» **What to produce**: Write out the lines of the records from the one containing "Task: Open the 90% zoom level dropdown" to the very last, keeping each exactly as it is.

[Records for processing]

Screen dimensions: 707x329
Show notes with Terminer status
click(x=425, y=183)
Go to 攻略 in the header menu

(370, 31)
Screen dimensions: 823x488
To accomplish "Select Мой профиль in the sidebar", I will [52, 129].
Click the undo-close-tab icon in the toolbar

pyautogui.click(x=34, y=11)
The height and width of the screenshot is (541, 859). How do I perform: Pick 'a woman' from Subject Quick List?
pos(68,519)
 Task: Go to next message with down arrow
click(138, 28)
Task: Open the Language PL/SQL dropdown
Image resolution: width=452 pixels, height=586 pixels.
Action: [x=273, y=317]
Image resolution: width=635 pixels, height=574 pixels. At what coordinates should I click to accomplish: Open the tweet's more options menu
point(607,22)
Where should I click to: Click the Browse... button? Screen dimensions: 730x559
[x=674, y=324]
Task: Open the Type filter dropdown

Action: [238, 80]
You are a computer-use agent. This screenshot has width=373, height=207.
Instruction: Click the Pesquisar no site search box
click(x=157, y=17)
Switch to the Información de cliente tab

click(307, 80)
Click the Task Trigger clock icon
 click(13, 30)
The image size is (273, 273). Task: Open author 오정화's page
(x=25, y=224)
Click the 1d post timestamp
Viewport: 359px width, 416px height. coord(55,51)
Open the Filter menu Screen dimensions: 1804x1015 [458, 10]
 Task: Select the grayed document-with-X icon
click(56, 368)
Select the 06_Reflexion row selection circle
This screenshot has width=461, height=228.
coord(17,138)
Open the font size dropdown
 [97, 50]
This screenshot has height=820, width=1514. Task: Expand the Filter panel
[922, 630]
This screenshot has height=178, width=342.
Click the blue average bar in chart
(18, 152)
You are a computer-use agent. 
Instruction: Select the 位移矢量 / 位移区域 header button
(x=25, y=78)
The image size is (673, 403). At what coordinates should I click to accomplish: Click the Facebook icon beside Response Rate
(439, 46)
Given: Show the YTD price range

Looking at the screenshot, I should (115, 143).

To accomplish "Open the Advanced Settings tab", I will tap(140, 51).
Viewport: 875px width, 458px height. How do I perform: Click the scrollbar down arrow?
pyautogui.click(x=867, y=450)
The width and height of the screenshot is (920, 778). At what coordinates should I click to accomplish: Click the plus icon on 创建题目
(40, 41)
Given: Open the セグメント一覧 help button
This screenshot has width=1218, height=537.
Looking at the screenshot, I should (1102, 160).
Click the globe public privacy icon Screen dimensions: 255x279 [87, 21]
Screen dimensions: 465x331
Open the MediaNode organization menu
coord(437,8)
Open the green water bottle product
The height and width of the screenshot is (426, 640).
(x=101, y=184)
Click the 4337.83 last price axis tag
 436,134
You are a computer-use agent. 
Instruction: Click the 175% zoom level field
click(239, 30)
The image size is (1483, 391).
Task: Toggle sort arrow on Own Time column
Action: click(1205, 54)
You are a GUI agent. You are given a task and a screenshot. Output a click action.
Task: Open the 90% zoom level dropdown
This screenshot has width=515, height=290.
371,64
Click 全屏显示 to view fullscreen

[/Records for processing]

» **Answer box**:
Task: Open the 90% zoom level dropdown
This screenshot has width=515, height=290.
371,64
Click 全屏显示 to view fullscreen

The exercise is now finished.